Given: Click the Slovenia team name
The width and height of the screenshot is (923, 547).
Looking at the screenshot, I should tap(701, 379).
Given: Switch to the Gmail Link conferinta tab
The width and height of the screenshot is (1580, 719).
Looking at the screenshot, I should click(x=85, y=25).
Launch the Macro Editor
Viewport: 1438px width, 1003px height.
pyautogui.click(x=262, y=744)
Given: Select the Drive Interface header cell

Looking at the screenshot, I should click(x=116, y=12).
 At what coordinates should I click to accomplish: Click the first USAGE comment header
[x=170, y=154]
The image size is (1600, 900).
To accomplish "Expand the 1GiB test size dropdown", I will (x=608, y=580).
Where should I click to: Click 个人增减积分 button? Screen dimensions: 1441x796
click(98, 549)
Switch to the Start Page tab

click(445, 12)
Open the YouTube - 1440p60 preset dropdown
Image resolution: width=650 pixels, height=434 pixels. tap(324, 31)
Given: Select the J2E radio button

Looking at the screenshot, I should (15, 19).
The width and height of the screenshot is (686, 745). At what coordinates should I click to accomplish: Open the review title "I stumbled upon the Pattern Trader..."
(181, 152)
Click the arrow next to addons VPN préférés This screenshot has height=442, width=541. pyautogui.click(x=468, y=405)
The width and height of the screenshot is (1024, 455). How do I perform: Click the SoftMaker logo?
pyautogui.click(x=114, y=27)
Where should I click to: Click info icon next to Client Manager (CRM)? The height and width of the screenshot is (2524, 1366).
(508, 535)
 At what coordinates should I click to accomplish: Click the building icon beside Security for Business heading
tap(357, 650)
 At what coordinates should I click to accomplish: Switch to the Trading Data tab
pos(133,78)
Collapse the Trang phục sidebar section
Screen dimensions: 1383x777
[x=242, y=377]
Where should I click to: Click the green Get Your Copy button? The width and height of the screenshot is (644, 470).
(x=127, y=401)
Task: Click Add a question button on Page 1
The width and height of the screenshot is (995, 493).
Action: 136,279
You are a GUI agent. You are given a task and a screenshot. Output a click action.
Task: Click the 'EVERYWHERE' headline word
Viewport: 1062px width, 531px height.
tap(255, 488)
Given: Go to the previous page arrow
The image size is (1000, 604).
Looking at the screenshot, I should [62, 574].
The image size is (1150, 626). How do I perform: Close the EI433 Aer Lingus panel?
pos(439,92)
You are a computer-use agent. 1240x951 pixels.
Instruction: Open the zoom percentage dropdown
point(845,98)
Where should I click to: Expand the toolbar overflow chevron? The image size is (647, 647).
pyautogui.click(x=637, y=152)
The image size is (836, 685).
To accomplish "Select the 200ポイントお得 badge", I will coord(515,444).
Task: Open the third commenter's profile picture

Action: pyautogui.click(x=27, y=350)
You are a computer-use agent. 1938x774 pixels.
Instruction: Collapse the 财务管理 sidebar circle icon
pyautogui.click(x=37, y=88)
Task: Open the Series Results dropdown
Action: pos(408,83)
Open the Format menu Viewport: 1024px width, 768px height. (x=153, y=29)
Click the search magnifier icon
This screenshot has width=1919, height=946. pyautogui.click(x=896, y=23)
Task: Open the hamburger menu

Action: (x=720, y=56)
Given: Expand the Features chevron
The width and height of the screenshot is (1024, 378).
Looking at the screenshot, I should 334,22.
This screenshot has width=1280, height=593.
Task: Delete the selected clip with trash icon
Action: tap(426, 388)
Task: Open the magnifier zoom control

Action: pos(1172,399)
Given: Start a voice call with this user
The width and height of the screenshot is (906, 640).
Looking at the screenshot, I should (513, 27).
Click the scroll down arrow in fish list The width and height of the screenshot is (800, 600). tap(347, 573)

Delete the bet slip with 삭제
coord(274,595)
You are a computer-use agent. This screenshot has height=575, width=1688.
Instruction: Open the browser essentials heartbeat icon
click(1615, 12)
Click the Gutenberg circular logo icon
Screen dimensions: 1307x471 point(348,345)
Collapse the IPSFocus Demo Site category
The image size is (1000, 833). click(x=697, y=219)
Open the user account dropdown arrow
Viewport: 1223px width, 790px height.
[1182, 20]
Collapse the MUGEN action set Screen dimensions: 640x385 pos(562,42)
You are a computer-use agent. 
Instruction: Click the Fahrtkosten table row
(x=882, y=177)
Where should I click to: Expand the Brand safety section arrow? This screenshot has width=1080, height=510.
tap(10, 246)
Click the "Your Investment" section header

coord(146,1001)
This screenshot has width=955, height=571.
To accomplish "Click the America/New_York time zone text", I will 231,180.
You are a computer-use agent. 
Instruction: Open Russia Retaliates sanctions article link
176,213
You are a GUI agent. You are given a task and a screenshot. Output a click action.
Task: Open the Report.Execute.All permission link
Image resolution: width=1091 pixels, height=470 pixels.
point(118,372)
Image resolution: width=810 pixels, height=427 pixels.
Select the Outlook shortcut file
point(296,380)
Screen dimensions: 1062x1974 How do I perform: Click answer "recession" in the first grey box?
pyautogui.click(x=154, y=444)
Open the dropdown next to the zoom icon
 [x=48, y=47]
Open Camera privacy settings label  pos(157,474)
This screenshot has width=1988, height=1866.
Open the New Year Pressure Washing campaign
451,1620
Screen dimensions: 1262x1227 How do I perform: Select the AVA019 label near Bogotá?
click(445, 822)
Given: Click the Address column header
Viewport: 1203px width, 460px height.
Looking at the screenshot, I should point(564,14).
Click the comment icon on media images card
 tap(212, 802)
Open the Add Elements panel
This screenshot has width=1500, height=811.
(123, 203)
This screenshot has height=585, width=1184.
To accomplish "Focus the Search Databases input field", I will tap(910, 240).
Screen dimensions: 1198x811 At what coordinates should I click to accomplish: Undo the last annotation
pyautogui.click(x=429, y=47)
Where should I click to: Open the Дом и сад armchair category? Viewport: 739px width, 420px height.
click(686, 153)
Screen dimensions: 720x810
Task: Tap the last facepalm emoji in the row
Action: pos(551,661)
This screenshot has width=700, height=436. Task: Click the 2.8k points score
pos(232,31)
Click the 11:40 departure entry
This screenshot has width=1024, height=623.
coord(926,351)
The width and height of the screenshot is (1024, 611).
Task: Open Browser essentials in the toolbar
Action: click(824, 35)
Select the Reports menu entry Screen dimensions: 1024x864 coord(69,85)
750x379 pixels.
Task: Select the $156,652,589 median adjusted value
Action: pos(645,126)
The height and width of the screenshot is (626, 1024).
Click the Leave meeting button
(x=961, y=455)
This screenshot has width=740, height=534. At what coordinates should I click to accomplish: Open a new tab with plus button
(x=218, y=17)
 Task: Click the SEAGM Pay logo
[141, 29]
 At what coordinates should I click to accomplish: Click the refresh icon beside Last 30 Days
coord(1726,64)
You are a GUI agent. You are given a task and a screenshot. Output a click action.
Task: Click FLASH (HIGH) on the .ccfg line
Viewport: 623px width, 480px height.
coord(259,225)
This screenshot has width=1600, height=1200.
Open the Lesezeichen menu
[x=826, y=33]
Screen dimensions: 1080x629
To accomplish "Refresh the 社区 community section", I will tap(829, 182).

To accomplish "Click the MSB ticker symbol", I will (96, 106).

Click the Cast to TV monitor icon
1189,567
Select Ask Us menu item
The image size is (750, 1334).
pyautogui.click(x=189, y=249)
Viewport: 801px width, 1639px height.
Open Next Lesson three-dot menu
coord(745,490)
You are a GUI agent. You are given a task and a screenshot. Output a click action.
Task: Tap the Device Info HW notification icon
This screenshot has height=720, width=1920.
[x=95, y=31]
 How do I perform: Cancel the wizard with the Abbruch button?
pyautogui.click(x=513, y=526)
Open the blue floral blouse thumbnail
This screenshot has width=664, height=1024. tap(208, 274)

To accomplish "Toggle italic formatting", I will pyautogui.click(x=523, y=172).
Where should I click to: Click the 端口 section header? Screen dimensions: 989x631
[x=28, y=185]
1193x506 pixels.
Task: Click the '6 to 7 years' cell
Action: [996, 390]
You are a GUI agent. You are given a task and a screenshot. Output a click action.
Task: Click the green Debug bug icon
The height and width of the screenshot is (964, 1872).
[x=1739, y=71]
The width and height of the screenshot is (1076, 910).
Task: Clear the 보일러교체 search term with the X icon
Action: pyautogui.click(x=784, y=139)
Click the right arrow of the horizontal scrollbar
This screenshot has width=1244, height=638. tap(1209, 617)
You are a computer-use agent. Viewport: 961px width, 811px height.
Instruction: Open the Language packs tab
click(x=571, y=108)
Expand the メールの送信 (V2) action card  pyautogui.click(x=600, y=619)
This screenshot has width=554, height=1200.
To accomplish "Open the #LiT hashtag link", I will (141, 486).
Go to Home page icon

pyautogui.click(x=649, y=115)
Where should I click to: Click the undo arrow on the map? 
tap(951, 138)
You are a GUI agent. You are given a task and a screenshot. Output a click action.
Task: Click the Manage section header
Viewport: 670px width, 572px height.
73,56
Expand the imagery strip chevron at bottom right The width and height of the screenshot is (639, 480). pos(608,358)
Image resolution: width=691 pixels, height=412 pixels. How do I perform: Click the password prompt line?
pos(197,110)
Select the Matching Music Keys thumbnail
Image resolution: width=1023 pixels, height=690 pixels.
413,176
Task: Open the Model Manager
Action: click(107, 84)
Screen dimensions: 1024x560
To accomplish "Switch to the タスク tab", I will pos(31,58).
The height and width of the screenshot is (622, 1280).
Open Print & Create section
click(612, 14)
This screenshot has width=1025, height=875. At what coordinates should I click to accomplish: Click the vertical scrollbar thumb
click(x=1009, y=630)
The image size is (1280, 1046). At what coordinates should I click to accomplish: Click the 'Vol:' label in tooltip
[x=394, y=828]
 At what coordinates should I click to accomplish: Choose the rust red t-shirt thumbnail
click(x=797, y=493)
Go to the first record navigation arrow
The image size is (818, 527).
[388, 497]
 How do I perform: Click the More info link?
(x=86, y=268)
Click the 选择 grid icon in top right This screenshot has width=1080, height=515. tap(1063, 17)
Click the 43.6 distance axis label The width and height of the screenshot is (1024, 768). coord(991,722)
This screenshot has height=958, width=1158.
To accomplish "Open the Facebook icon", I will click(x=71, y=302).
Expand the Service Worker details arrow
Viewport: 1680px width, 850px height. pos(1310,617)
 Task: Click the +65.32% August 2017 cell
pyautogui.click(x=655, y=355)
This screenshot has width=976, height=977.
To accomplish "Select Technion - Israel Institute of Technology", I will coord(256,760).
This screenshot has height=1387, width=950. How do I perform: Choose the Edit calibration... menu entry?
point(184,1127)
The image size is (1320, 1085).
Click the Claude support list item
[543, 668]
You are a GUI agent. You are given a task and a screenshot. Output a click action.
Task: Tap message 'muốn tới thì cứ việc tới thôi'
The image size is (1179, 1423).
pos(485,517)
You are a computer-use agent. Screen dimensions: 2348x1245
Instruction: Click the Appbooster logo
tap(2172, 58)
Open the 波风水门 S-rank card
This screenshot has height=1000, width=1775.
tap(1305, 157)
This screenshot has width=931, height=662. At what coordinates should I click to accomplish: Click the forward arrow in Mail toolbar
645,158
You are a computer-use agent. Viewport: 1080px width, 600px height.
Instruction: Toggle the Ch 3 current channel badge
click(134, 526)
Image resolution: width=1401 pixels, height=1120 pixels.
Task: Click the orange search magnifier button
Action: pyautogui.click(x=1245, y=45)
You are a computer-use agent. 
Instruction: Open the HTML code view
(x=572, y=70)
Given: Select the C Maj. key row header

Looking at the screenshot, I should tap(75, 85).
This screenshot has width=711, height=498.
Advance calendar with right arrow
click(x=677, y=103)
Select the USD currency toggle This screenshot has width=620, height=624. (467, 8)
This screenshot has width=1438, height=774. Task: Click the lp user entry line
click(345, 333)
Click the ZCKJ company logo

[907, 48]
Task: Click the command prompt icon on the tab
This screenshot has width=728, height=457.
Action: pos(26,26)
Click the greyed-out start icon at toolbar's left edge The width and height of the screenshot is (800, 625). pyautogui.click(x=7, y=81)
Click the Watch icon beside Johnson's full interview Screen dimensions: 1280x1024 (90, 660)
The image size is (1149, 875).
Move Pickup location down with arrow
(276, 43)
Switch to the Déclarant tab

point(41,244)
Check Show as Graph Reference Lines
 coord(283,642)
________________
▶ [TASK OBJECTIVE]:
Where a line of the data includes the string "computer", list that line.

▶ [REPLY]:
You are a computer-use agent. 1240x951 pixels.
You are a computer-use agent. 1938x774 pixels.
You are a computer-use agent. This screenshot has height=575, width=1688.
You are a computer-use agent. 
You are a computer-use agent. 
You are a computer-use agent. Viewport: 961px width, 811px height.
You are a computer-use agent. Screen dimensions: 2348x1245
You are a computer-use agent. Viewport: 1080px width, 600px height.
You are a computer-use agent. 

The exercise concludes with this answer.